This Common Belief Could Block Your Recruiting Success


“Creativity is piercing the mundane to find the marvelous.”—Bill Moyers, Journalist

A woman on a recent webinar I gave asked, “Where is the best place to recruit on social media?” She explained she’s always had trouble understanding social media and how to use it effectively. “I want there to be a perfect place to recruit for my company but social media doesn’t work for me,” she admitted.

Her statement resonated with me. I thought about why we expect things other people do successfully to produce the same results for us.

There’s a reasonable question virtually everyone asks when they start recruiting for the first time, or even if they’ve been recruiting for a while. We all know I like to ask Insightful Interview™ questions, but if you dedicate too much time to this one, it can be more harmful than helpful.

“What’s the best way to recruit?”

If you’ve ever had to hire someone, you’ve likely asked yourself that question. I certainly did.

And when you’re stepping out of your comfort zone into new, uncharted territory, you want a helpful guide—a step-by-step checklist of how to do it perfectly.

The common belief that could block your creative potential is that you need to learn the “best way” to do something. The desire to learn the best way leads to asking endless questions rather than trying out the activity for yourself.

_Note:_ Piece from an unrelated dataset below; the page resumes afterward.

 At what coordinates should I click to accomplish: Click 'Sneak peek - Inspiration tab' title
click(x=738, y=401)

It’s understandable. You want to avoid making mistakes. But making (and learning from) your own mistakes will help you more than any question you could ask an expert.

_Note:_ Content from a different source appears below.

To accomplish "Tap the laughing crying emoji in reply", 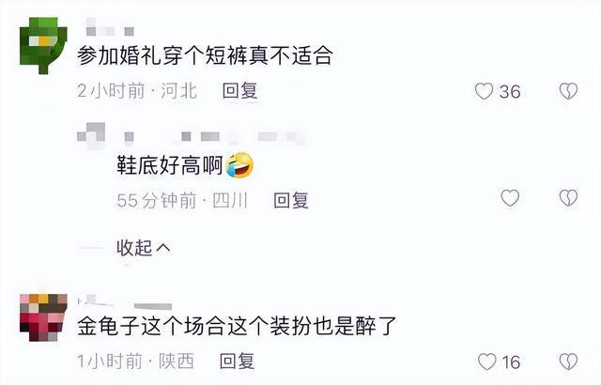I will (240, 165).
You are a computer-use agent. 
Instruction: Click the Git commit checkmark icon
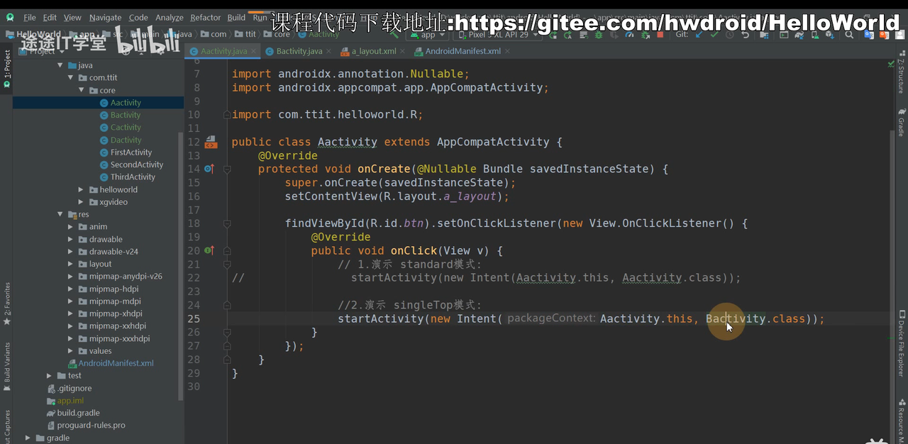click(x=714, y=34)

In my upcoming book, The YOLO Principle, The Ultimate Hiring Guide for Small Business, I give you the steps to create the foundation necessary for successful recruiting. However, because each situation is unique these steps simply cannot be taken as a cookie cutter approach that works the same way for everyone. They require something more.

Recruiting needs creativity.

When you allow yourself to think creatively, you can open new opportunities you may miss when you focus only on a set of steps. When you stop looking at your recruiting as a series of steps to get the perfect result, you become aware of possibilities that will work best for you.

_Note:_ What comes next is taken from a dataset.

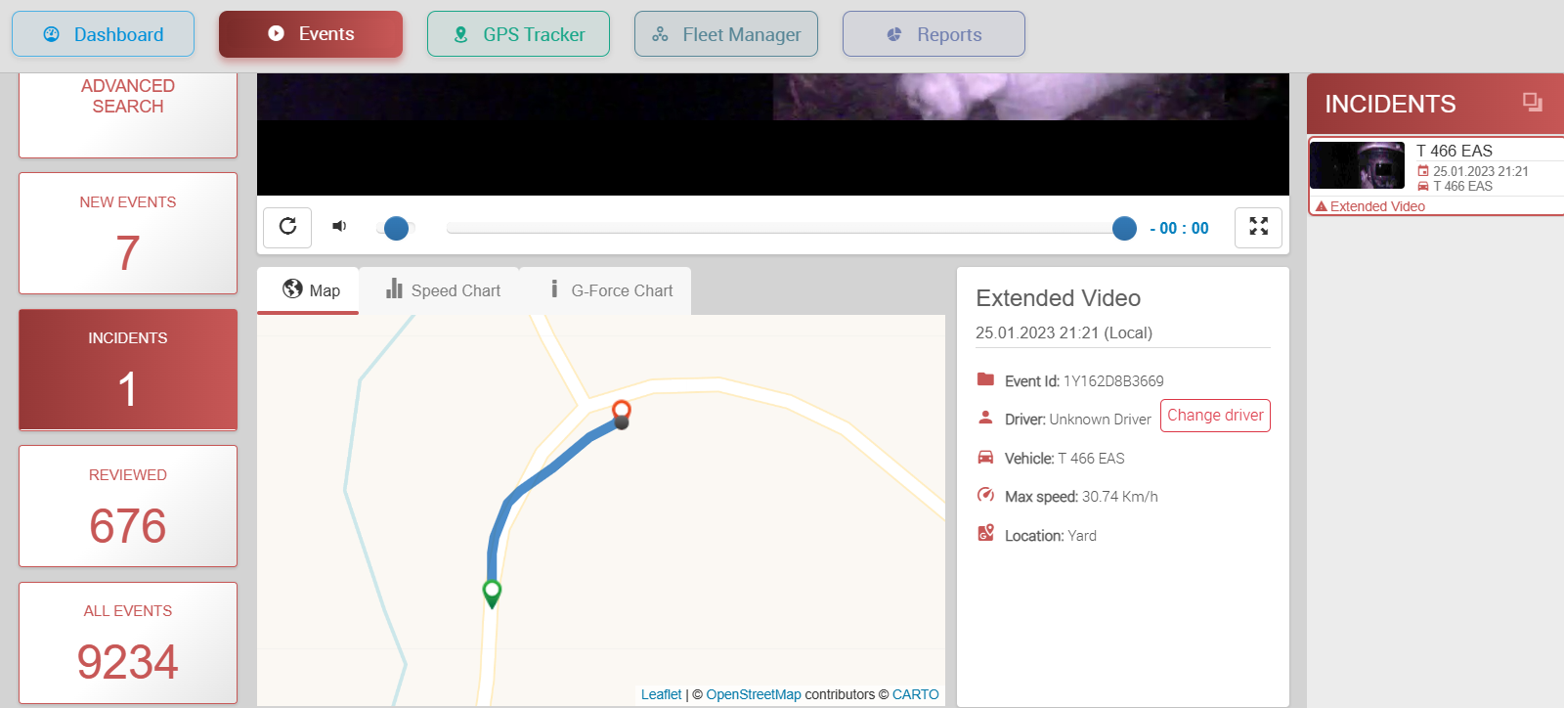Switch to G-Force Chart tab
The image size is (1564, 708).
(x=611, y=290)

The importance of being creative and open means you aren’t bothered by the challenges of learning a new way to recruit. I had to overcome the belief that it would be difficult to teach others what I know about recruiting. To do that, I simply figured out techniques to communicate my knowledge in a way that helps others create their own success.

The YOLO Principle™ gives you the basics. Once you’ve learned them, you must give your recruiting your own color and richness, rather than trying to duplicate someone else’s “best way.”

Recruiting is not linear. I view it more like a spider web, creating patterns and lines in new directions to attract the people I need.

The “best way” to do something may not work for you at all.

If you keep searching for the “best way,” you’ll never discover your way.

“Messy” is an understatement for my recruiting process. It’s full of crazy tangents, mistakes, and continuous experiments to find what works.

Sometimes I begin with clear ideas of where to find the best people. Other times, I begin with vague concepts or ideas. Sometimes recruiting is fast and easy; sometimes recruiting takes time and is hard.

The trick is to not get too attached to either experience. If you’re having a difficult time recruiting for a position, remember it won’t always be hard. If you’re having an easy time recruiting, it won’t always be like that either. You recruit (and keep recruiting) either way.

The key is to give yourself the freedom to try different techniques without getting discouraged if one method isn’t right for you. You can cross it off your list and try something else. Decide what you want to do, then do it your way.

Of course, you can always ask for help. If you need some insights to get started, schedule your insight session today, call mesend an email, or text RECRUITER to 44222 to get a free sample of The YOLO Principle™. And, the best part is that it’s FREE!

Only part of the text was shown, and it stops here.